A consolidated undrained triaxial test with pore pressure measurement reveals the true effective stress strength of a saturated loess, a parameter that a simple vane shear test in the field will grossly misrepresent.
Methodology applied in Dunedin
Local geotechnical conditions in Dunedin
The coastal climate of Dunedin, with its persistent rainfall and high groundwater table across the Taieri Plain and South Dunedin basin, creates a soil environment that is rarely in a dry, drained state. This means that for any cut deeper than 2 metres, the undrained shear strength (su) becomes the governing parameter for short-term stability. A triaxial test that is not back-pressure saturated to in-situ stress conditions will produce a falsely high strength envelope, because the specimen remains partially saturated and exhibits matric suction that does not exist in the field. We have reviewed projects where a designer used UU triaxial data from unsaturated specimens to justify a steep temporary batter in a silty clay, only to encounter slumping after a single heavy rain event. The risk compounds when the project involves a sensitive landform, such as the loess-mantled slopes above the harbour or the reclaimed land beneath the warehouse district, where the soil structure is metastable. In these materials, the peak strength measured in the triaxial cell may drop to a much lower residual value after just a few percent strain, a behaviour that only a well-instrumented test with post-peak data logging can capture.
Our services
Our triaxial testing programme in Dunedin is designed to deliver the specific engineering parameters required for each project phase, from preliminary feasibility to detailed foundation design. We work with a network of local drilling contractors to ensure samples are transported in accordance with Category A and B sampling standards, preserving the in-situ fabric and moisture content of the sensitive soils found across the city.

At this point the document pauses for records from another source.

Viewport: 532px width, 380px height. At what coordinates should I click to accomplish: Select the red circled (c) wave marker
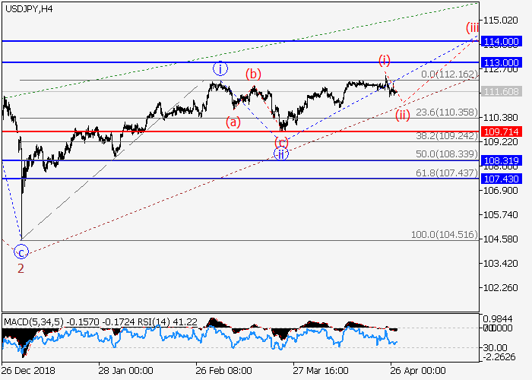tap(281, 141)
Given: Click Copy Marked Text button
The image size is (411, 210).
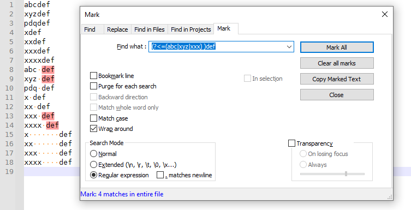Looking at the screenshot, I should point(337,79).
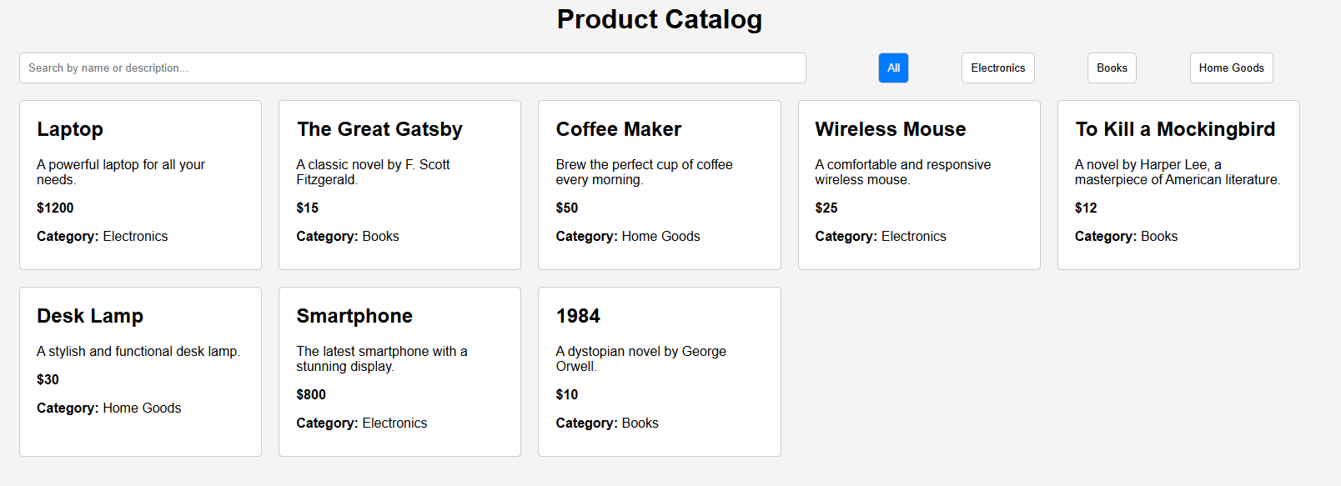The width and height of the screenshot is (1341, 486).
Task: Click the Product Catalog page heading
Action: coord(660,19)
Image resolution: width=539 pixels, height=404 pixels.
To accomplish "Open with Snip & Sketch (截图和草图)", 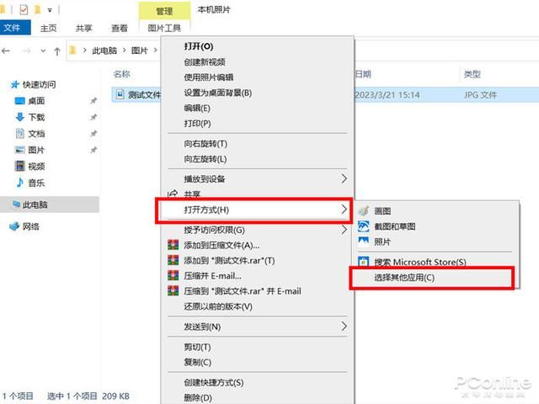I will point(364,226).
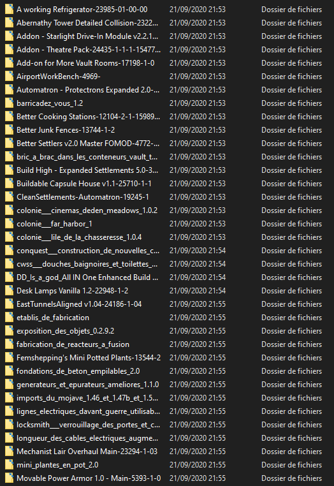The height and width of the screenshot is (486, 334).
Task: Click the AirportWorkBench-4969- folder icon
Action: tap(10, 77)
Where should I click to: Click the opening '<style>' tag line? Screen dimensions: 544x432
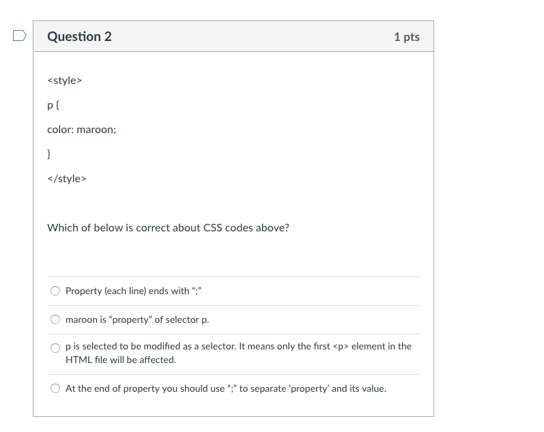64,81
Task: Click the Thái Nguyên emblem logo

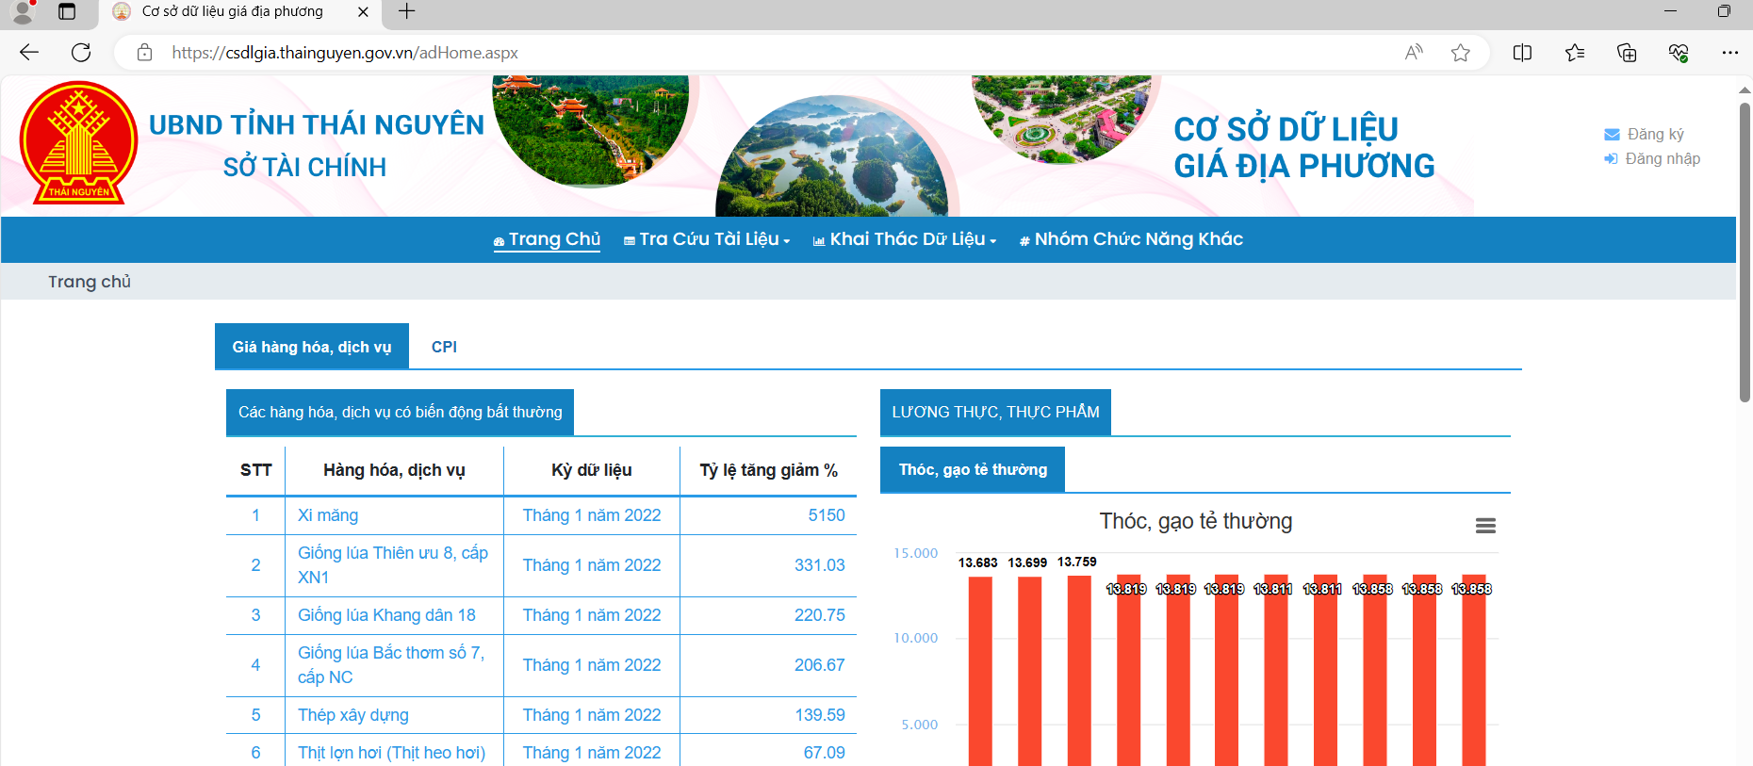Action: point(79,143)
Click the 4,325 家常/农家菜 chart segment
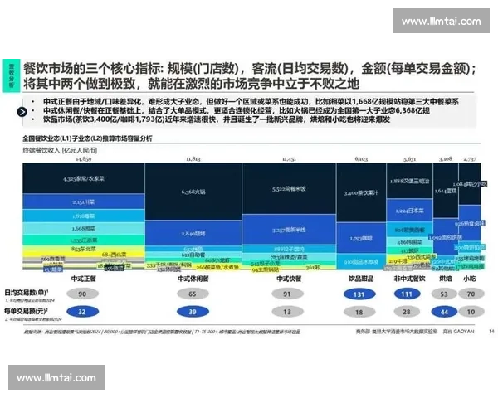Screen dimensions: 498x398 [83, 177]
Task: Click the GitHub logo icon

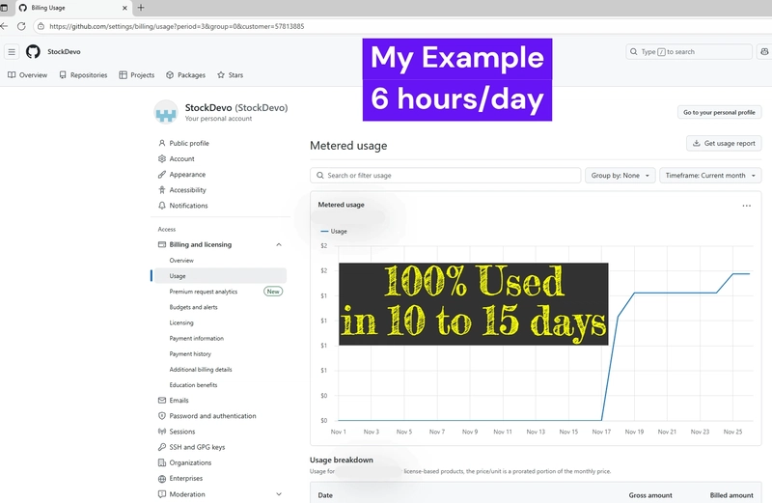Action: (x=33, y=52)
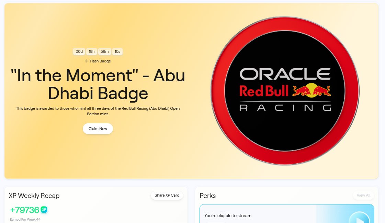The width and height of the screenshot is (385, 223).
Task: Click the 00d countdown chip
Action: click(x=79, y=51)
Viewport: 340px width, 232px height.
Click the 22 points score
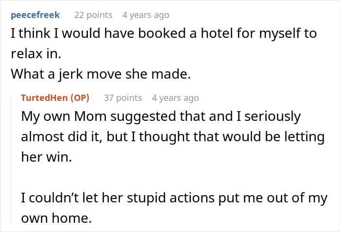pyautogui.click(x=93, y=15)
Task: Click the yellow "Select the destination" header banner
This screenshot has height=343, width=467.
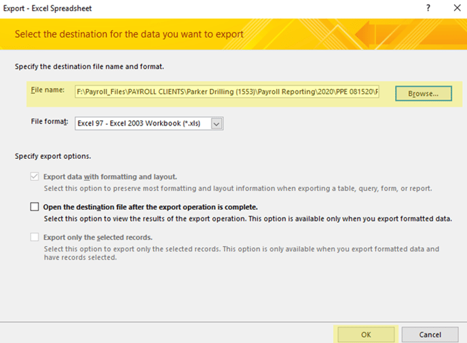Action: coord(129,33)
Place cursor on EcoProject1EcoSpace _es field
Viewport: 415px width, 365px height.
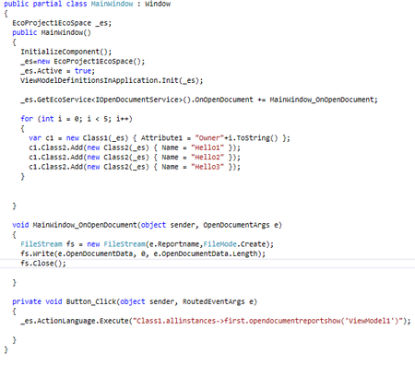click(x=62, y=23)
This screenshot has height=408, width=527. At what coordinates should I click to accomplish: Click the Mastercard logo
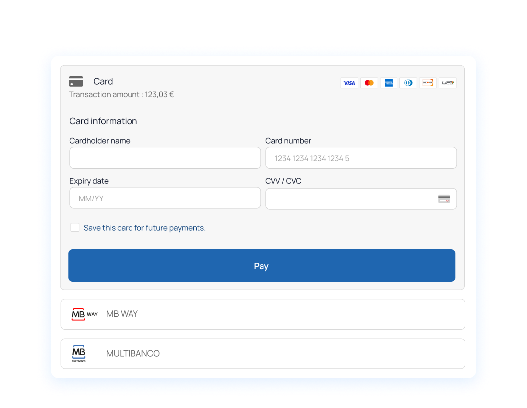[369, 83]
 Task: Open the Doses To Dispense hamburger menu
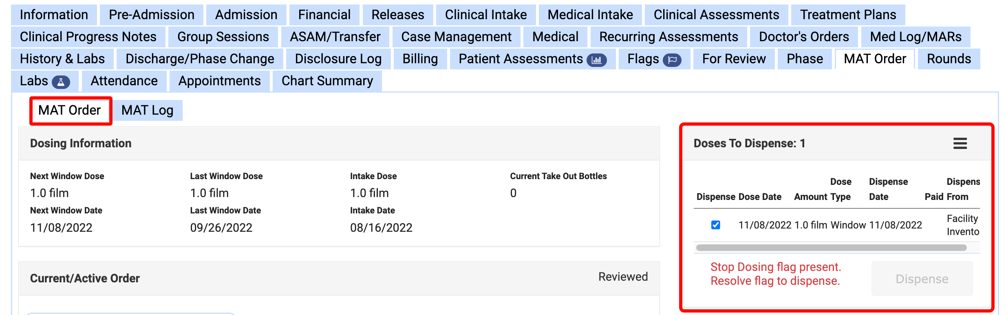[960, 143]
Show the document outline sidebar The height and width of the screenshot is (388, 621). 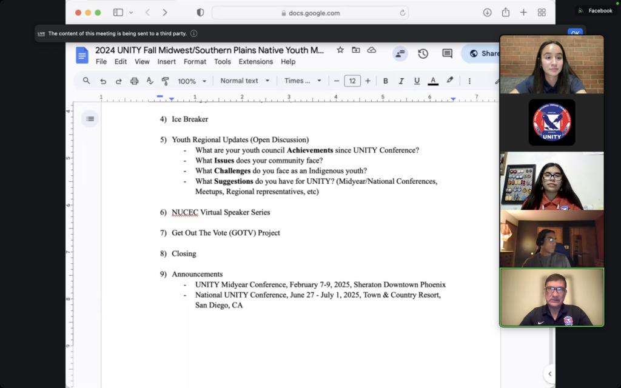pyautogui.click(x=90, y=119)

CU Triaxial Suite with Pore Pressure Measurement
A three-specimen consolidated undrained programme that defines the effective stress strength envelope (c' and φ') for drained long-term analysis, while simultaneously providing the undrained shear strength profile for short-term construction conditions. Essential for modelling the behaviour of the Dunedin loess and harbour sediments under both static and seismic loading.
Multi-Stage UU Triaxial for Stiff Overconsolidated Tills
For the dense, gravelly tills encountered in the hill suburbs and on the Otago Peninsula, a multi-stage unconsolidated undrained test on a single specimen minimises the scatter caused by natural heterogeneity. This approach delivers a reliable undrained shear strength profile for pile shaft friction calculations and temporary works design, where a rapid, solid parameter is needed.
Common questions
What is the difference between a UU and a CU triaxial test, and which one do I need for my Dunedin project?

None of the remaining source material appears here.